Ready or not, the quadrennial run for the White House is upon us. American voters face a very different landscape than they did four years ago, when the presidential race was relatively wide open and neither the sitting president nor vice president was seeking the nation’s highest office. Osama bin Laden and Muammar Qaddafi are gone, but so are millions of American jobs. It is springtime in much of the Arab world, but for many voters this is the winter of their discontent. Governing the United States will be supremely difficult for whoever emerges in November 2012—reading this book would be a good first step.
Campaign 2012: Twelve Independent Ideas for Improving American Public Policy is an indispensable guide to the key questions facing White House hopefuls in 2012. It features a dozen accessible yet authoritative analyses, each one focusing on a specific policy issue currently vexing the nation. All of the authors are Brookings scholars. In addition to contributing a chapter himself, editor Benjamin Wittes draws from each of the Brookings Institution’s research programs in this wide-ranging survey of national policy in America.

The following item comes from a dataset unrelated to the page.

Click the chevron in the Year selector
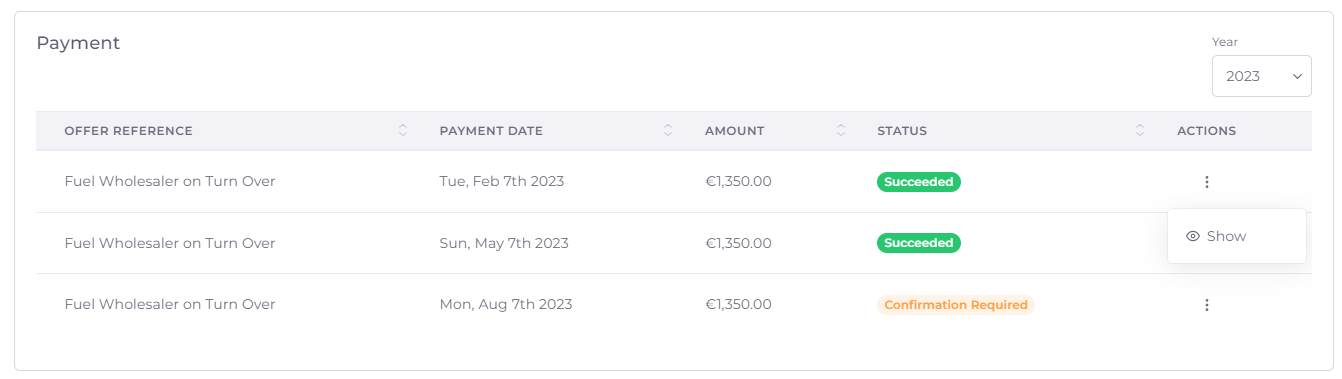Screen dimensions: 1342x379 (1296, 76)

Wittes’s previous books include Detention and Denial: The Case for Candor after Guantánamo (Brookings, 2010) and Law and the Long War: The Future of Justice in the Age of Terror (Penguin, 2008). He and Jeffrey Rosen are coeditors of the 2011 Brookings book, Constitution 3.0: Freedom and Technological Change.
The capstone of a major institution-wide initiative, Campaign 2012 truly is Brookings at its best—explaining tough problems in accessible terms, and proposing viable solutions. It is one-stop shopping for citizens in need of a primer on the issues that will drive the 2012 presidential campaign.